In January 2006, a row erupted as the Guild became aware of and subsequently took issue with some of the policies sought by its Evangelical Christian Union society. The Union sought not to allow non-Christians to become members, have the outgoing leaders appoint new leaders (rather than have the members elect them), and require members to sign an evangelical doctrinal quasi-contract. Although the Union later agreed to hold elections, the Union members felt that their religious beliefs prevented them from being able to make any more concessions. The Guild stated that they believed the law prevented them from accommodating the society, as student unions are required to make all of their activities available to all students. The Christian Union stated that they believed they were being deprived of their legal rights. Guild Council ultimately derecognised the society, although it was subsequently re-admitted to the Guild in 2013.

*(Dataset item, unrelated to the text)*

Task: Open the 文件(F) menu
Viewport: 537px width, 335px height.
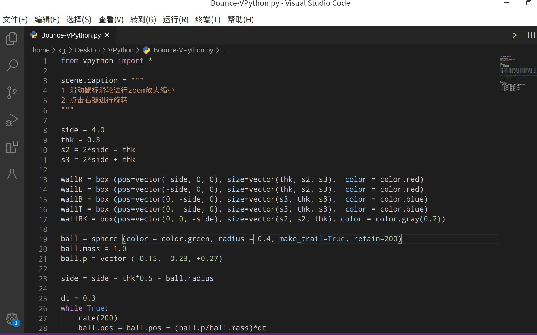Action: [x=15, y=20]
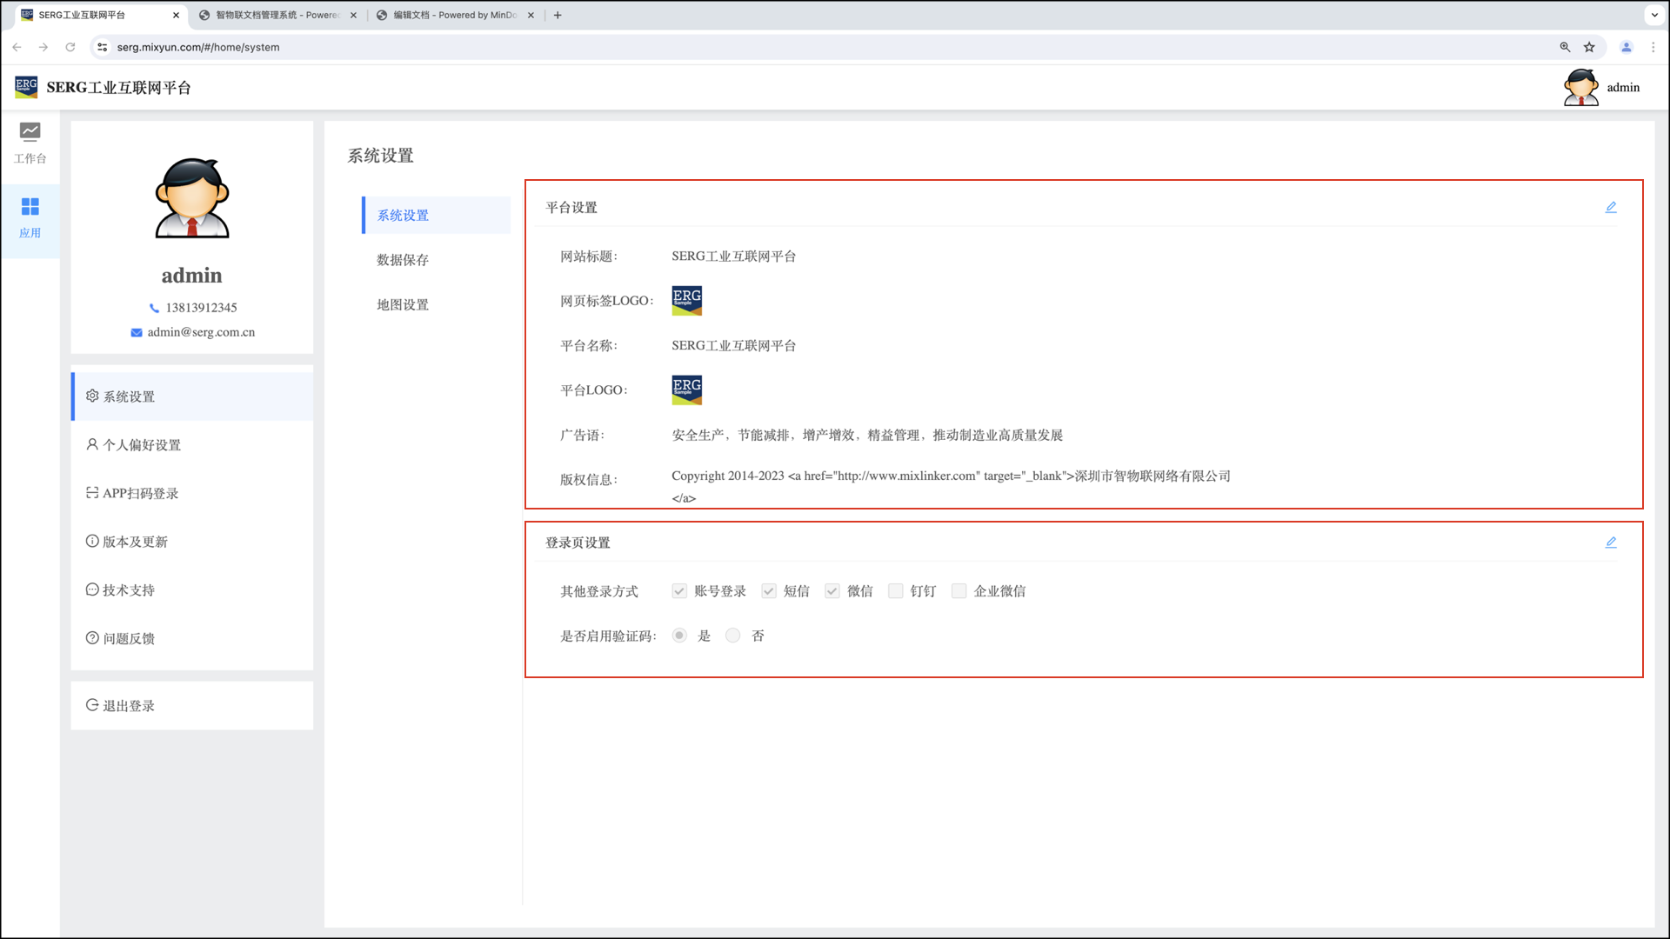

At Guild Council in June 2006, President Richard Angell proposed a motion titled "Ding Dong the Witch is Dead" that the Guild should "have a party" on the occasion of former Prime Minister Margaret Thatcher's death, which was met with widespread criticism, even making The Times.

In 2013, the Guild joined several other University unions in banning the song Blurred Lines by Robin Thicke from being played at club night Fab'N'Fresh. The boycott of the song was prompted by media outcry over the sexually explicit lyrics, which many deemed misogynistic and apologist regarding rape culture.

In 2019, a pro-life society within The Guild was established, which was founded by students advocating for the outlawing of abortion in the UK. This sparked debate amongst students about whether or not opinions on civil rights should be allowed as a basis for a society. In retaliation, a pro-choice society was quickly established to provide a group for students who advocate for the protection safe and legal abortion practices. Subsequently, a motion to make the Guild a pro-choice institution was submitted and approved. Due to an administrative error, the original motion is no longer available, but the updated version that was re-passed in 2025 remains online.

In 2023, the Guild was publicly criticised for its security and events management practices after an incident during a club night left multiple students with serious injuries following a crush in the Guild's Underground events space, where Dick and Dom were performing. This information was publicly released on Redbrick website, the official student publication of the University. The article was "an ongoing process" for four months until it was able to be published. In an article published by some members of the 2025–2026 Committee, excessive bureaucracy proofing procedures and Guild hesitation against the publishing of interviews with a security guard and a victim of the crush are implied reasons for the delay.

In September 2023, Joe's Bar in the Guild was given a temporary "two" food hygiene rating, pending re-inspection, which later raised the rating to a "five". The inspection report was provided following a Freedom of Information request. The report listed several reasons for the rating, specifically that the premises were not visibly clean, that the touchpoints had not been suitably cleaned/disinfected, food had not been properly dated, and insufficient hand washing. The report also noted that allergy information was provided via QR code, but that when tested, the QR code did not work. Following this, a schedule of works was created, listing several actions that the Guild would need to take to improve their rating. Following re-inspection a month later in October 2023, a few minor items were listed as continuing to require attention, but generally remarked that the venue had made significant improvements. Despite this, in February 2025, the council received a complaint about the Guild, claiming poor personal hygiene of staff (lack of hand washing) and unsafe food handling practices (food out of temperature control, cold food, food being reheated after being left at room temperature). The council chose not to perform an inspection regarding this complaint, but noted that they may choose to do so if further complaints were received.